Too often, charitable organizations use restricted donations for general purposes or, in the worst cases, to line the pockets of executives. Beginning in the Fall of 2020, Charitable Allies launched the Donor Integrity Project, a targeted initiative aimed at protecting donor intent. Our goal is to help charitable organizations understand their donor-related obligations so that charitable contributions made directly to or through Charitable Institutions—institutions of higher education, charitable grantmaking foundations, and other philanthropic vehicles—reach their intended recipients and fulfill donors’ intended goals.

The reality is that donor intent is not only limited to the gifts made by major donors, it is also essential for any donation received by a nonprofit or charitable organization. When donors give to charity, they do not expect their money is going for anything illegal or purposes other than what is designated by the cause. Taking steps to protect donor intent is thus essential both to the success of your personal undertakings and to the integrity of our charitable system. Well-articulated and faithfully observed donor intent is what establishes the culture and effectiveness of your foundation. It will pay dividends now and in the future.

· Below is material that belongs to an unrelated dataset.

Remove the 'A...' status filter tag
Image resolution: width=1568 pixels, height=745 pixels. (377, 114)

Charitable Allies will help ensure proper use of charitable dollars through: Research, Education, Legal Representation (Compliance) and Legal Representation (Litigation). (Jump to the last page for descriptions of what these objectives each entail.)

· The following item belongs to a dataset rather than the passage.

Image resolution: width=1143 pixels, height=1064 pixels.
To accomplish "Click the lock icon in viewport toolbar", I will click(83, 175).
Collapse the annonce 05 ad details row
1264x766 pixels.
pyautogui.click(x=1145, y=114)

The Donor Integrity Project thus includes a holistic approach to raising the bar of charitable giving.

The Donor Integrity Project thus includes a holistic approach to raising the bar of charitable giving. The fundamental intent of the project is to ensure that philanthropic donations meet their philanthropic goals.

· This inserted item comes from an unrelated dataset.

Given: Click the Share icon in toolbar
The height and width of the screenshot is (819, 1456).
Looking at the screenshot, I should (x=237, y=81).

Large foundations founded by individual wealth creators or families no longer dominate the philanthropic sector as they once did. In recent decades, the role of third-party giving vehicles—such as pass-through or special purpose funds at  community foundations and scholarship funds at educational institutions, among others— has grown exponentially. Not only have the vehicles for charitable giving grown in number and scope, this proliferation in the philanthropic sector parallels a marked growth in charitable giving over the same time period. According to Giving USA’s most recent report, giving has increased in current dollars every year since 1977, with the exception of three years (during recessions) that saw declines: 1987, 2008 and 2009.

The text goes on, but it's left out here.